Henderson has also won the National Hunt Trainers’ Championship six times including, most recently, in 2019/20. The National Hunt season was brought to a premature end on March 25, as the result of the coronavirus pandemic but, at its close, Henderson had saddled 118 winners, including 15 at Graded level and, more importantly, amassed £2.53 million in total prize money; his seasonal total was £192,550 higher than his nearest rival, reigning Champion Trainer Paul Nicholls.

Henderson, who turns 70 in December, 2020, began his training career as assistant to eight-time Champion Trainer Fred Winter in 1974, before taking out a training licence in his own right four years later. He is currently based at Seven Barrows in Upper Lambourn, Berkshire, the yard to which he moved in 1992.

Which is the oldest race run at the Cheltenham Festival?

Of the main ‘championship’ races run at the Cheltenham Festival, the Cheltenham Gold Cup, which was established in 1924, three years before the Champion Hurdle, is the oldest. However, the oldest race still run at the Cheltenham Festival is the Grand Annual Chase; since 2005, has borne the name of John ‘Johnny’ Henderson, late father of trainer Nicky Henderson, who, as founder of Racecourse Holdings Trust, is credited with securing the future of Cheltenham Racecourse in the Sixties.

Nowadays, the Johnny Henderson Grand Annual Chase is a prestigious Grade 3 handicap steeplechase, run over 2 miles and 62 yards on the New Course at Prestbury Park and open to horses aged five years and upwards. The Grand Annual Chase has been a fixture of the Cheltenham Festival since 1913, but the inaugural running actually took place nearly seven decades earlier, ‘in the neighbourhood of Andoversford’, which lies approximately six miles east of Cheltenham, in 1834. The initial contest was an eventful affair, eventually won by Fugleman, owned and ridden by Mr. R. D’Oyley. The Grand Annual Chase was discontinued in the latter part of the nineteenth century and, in the early twentieth century, staged at various other venues before returning, permanently, to Cheltenham.

Which was Willie Mullins’ first Cheltenham Festival winner?

Willie Mullins, who has won the Irish National Hunt Trainers’ Championship every season since 2008/09, has also been no stranger to the winners’ enclosure at the Cheltenham Festival in recent years. Indeed, the County Carlow handler is the most successful trainer in the history of the March showpiece meeting, with 72 winners, and has been crowned leading trainer seven times.
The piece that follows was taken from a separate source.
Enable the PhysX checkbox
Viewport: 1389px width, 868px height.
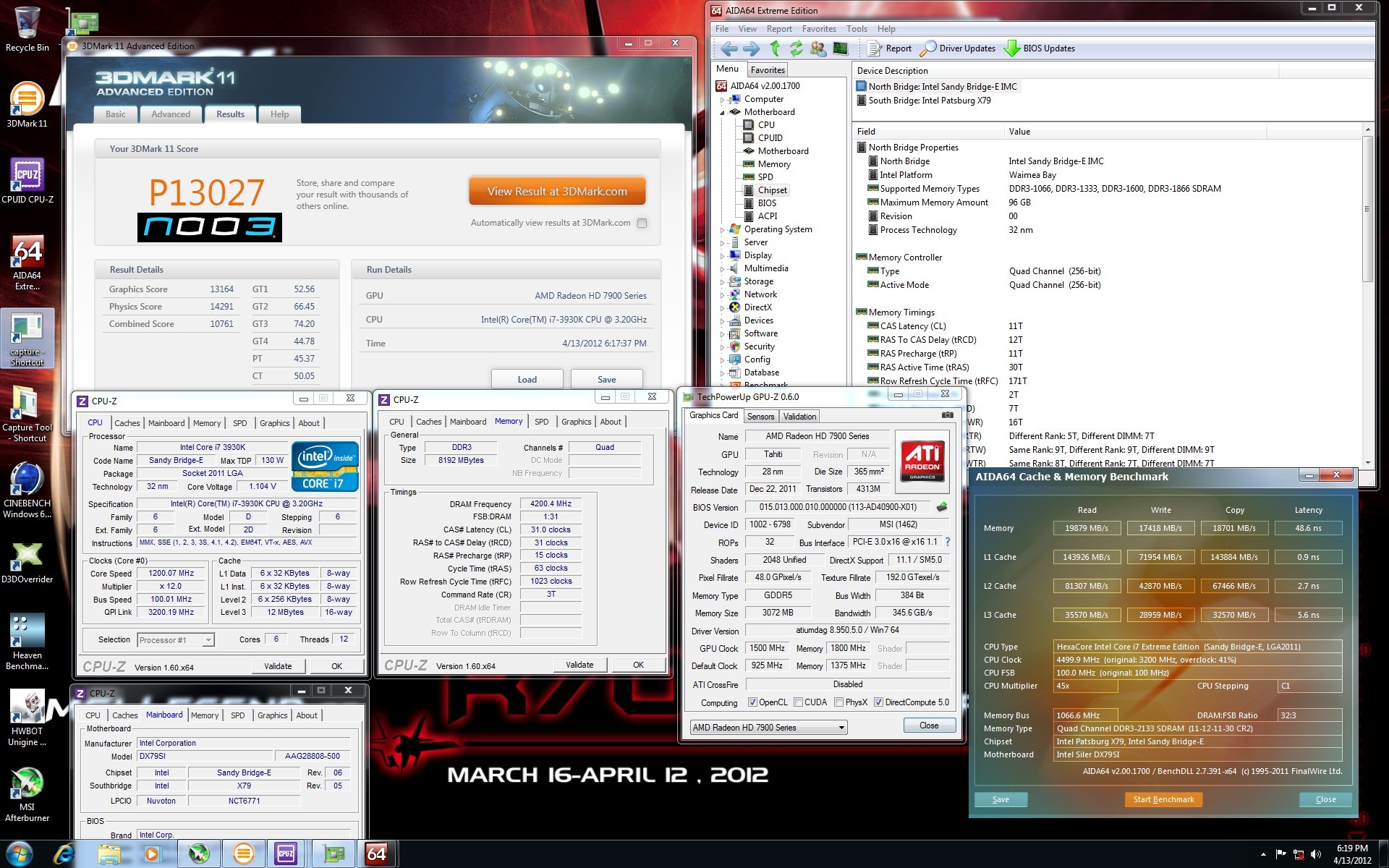838,702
The Queen Mother Champion Chase is a notable omission from Mullins’ CV but, of the other three main ‘championship’ races, he has won the Champion Hurdle four times, the Stayers’ Hurdle twice and, after finishing runner-up six times, the Cheltenham Gold Cup twice, courtesy of Al Boum Photo in 2019 and 2020. Everyone needs to start somewhere, of course, and in Willie Mulllins’ case his first winner at the Cheltenham Festival was Tourist Attraction in the Supreme Novices’ Hurdle in 1995. Ridden by Mark Dwyer, the 25/1 chance led on the run-in and stayed on well to beat Ventana Canyon, trained by Edward O’Grady and ridden by Charlie Swan, by two lengths.